John Morgan (also known as John Morgan Matchin or John Morgan of Matchin) (7 February 1688 - 28 February 1733 or 1734) was a Welsh clergyman, scholar and poet.

==Life==
Morgan was born at Llangelynnin, Merionethshire, the younger son of the local curate. He studied at Jesus College, Oxford, from 1704 to 1708, and is thought to have been influenced by Edward Lhuyd, the antiquary, whilst he was there. He was ordained in 1709 and spent a year as curate of Llandegfan, Anglesey. From 1710 to 1713, he was curate of Llanfyllin, Montgomeryshire, before becoming curate (1713) and then vicar (1728) of Matching, Essex, a position he held until his death in February 1733 or 1734. This led to his commonly being known as John Morgan Matchin. He was buried in the parish church in Matching.

==Work==
Morgan had a particular interest in Welsh literature, and was one of the "London Welsh", a group intent on preserving and promoting Welsh culture in the capital, from around the time of his appointment to Matching.
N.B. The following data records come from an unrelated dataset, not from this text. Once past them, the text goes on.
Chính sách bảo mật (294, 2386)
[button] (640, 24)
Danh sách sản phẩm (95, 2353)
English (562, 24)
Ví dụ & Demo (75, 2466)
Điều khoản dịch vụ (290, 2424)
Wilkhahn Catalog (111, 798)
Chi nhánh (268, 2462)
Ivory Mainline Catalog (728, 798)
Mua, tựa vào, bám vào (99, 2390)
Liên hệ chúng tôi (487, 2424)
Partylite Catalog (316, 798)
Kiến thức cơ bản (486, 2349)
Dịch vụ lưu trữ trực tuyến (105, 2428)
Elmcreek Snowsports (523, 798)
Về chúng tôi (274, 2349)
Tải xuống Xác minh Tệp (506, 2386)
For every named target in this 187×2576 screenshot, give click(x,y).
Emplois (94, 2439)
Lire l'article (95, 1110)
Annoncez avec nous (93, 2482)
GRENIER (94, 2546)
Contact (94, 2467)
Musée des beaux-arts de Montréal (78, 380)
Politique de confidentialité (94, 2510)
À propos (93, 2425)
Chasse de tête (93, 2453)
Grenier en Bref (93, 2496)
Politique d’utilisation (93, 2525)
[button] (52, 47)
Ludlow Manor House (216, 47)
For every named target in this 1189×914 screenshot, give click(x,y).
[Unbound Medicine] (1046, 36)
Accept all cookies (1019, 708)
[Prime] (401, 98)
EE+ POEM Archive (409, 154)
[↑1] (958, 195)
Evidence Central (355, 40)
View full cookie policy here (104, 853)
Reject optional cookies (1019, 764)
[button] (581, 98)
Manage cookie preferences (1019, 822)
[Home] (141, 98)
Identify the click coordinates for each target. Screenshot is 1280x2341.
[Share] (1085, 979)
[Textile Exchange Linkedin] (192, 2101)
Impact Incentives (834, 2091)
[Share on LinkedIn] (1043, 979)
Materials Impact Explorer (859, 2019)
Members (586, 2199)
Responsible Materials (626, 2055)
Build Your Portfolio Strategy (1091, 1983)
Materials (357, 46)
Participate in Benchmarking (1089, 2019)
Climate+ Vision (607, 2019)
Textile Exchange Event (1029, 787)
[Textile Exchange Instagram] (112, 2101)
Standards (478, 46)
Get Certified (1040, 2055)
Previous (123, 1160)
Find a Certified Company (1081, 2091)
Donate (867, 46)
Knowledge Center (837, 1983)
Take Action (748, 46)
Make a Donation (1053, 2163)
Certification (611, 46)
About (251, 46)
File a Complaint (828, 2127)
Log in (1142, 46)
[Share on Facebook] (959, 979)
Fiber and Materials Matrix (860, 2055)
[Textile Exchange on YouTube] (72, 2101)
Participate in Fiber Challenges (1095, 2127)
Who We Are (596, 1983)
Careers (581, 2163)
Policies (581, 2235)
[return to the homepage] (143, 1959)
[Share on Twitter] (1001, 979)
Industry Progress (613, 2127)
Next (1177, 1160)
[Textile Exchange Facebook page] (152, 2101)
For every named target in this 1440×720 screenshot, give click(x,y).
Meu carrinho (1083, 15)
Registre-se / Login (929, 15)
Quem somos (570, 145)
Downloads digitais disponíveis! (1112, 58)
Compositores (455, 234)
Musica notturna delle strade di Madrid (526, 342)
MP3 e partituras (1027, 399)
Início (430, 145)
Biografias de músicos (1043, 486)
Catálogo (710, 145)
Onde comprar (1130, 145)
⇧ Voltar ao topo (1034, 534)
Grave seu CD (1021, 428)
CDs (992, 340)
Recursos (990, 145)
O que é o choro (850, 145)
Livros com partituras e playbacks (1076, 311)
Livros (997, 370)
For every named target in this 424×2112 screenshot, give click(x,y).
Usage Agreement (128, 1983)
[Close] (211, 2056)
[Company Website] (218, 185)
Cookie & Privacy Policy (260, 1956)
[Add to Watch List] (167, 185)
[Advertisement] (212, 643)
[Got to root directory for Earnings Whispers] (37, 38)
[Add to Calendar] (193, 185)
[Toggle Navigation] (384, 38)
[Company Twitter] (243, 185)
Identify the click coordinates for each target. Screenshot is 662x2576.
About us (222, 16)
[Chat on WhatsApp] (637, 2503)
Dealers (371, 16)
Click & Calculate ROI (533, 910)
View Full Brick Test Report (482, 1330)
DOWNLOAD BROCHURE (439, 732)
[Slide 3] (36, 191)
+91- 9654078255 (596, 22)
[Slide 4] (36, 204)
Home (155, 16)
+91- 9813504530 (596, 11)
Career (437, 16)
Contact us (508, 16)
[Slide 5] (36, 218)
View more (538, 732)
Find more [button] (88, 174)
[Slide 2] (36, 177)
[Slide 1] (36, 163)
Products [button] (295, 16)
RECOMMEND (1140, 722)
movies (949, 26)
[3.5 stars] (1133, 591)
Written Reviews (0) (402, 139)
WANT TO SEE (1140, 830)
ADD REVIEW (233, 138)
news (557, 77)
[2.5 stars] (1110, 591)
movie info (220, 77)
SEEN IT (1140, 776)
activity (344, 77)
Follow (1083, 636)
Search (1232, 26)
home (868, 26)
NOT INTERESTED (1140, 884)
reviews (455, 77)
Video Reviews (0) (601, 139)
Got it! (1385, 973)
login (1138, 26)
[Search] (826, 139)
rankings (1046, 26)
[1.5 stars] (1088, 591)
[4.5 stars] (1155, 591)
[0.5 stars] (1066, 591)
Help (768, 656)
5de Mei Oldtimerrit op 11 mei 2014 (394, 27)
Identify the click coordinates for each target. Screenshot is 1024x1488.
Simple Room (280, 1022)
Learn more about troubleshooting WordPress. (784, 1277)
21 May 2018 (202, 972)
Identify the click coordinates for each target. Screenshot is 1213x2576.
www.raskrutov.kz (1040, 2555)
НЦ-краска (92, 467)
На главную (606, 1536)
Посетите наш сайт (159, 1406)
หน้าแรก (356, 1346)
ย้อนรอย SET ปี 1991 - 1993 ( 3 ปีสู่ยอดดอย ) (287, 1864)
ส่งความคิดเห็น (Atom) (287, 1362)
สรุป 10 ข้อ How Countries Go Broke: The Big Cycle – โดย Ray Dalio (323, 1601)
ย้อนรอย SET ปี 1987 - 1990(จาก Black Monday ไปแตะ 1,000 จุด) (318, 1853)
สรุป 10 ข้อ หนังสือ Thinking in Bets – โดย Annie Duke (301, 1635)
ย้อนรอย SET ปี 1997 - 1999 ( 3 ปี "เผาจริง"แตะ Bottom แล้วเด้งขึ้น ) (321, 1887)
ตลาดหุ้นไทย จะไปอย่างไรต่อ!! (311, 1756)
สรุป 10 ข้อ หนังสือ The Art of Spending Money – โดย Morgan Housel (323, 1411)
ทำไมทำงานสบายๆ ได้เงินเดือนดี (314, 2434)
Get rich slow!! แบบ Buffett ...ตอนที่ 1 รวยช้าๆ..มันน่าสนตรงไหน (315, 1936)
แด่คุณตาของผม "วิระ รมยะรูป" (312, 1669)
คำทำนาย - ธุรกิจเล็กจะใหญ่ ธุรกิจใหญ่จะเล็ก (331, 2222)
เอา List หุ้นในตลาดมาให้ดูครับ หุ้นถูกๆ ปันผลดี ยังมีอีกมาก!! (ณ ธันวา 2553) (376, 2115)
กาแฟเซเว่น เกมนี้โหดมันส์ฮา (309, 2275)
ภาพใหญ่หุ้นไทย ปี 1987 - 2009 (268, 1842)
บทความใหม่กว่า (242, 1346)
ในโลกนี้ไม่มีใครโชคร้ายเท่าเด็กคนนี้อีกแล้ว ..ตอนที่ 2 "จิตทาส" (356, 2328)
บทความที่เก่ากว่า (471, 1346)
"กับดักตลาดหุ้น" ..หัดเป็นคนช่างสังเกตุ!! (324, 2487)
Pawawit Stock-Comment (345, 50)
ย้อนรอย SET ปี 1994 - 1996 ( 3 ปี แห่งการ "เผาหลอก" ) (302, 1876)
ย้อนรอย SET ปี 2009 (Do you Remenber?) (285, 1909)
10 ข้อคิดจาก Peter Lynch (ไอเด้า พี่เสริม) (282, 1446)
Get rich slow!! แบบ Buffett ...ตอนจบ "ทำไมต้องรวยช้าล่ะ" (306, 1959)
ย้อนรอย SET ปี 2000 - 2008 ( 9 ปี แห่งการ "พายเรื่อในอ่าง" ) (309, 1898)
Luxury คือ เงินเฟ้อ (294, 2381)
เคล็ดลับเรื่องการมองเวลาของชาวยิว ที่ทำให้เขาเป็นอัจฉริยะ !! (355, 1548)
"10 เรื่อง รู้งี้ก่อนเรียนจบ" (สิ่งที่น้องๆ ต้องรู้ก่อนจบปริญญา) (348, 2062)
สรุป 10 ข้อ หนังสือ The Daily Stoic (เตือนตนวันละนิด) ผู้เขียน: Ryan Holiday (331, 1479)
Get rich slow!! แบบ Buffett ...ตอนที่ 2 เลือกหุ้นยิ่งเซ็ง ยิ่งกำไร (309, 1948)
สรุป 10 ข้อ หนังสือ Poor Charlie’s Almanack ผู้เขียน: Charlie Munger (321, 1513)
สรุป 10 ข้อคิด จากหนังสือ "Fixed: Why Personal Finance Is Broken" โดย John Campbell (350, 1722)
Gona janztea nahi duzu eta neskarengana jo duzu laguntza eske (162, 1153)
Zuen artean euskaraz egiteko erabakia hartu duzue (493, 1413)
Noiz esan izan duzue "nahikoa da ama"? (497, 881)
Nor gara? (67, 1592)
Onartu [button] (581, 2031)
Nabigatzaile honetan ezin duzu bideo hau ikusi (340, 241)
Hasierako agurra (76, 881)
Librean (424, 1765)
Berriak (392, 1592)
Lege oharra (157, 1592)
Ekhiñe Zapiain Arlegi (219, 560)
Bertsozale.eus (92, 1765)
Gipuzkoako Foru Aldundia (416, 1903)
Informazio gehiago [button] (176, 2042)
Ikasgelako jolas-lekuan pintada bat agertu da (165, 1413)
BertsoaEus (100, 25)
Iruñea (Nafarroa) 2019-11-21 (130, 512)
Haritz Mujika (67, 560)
He wrote poetry, but was also a prose writer and translator. His best known work is Myfyrdodau bucheddol ar y pedwar peth diweddaf (‘Devout musings on the four last things’), first published in 1714, became a minor classic, with an eighth edition appearing in 1830, almost one hundred years after his death. Other works include a collection of proverbs and colloquialisms and, it is thought, some translations of Tertullian and Cyprian published in 1716. He was concerned about the English-only education policy of the Society for Promoting Christian Knowledge, saying in letters to his Oxford contemporary Moses Williams that the result would be "barbarism". He also discussed matters of literature and antiquary, and these letters were studied later in the eighteenth century by those involved in the cultural revival of Wales at that time.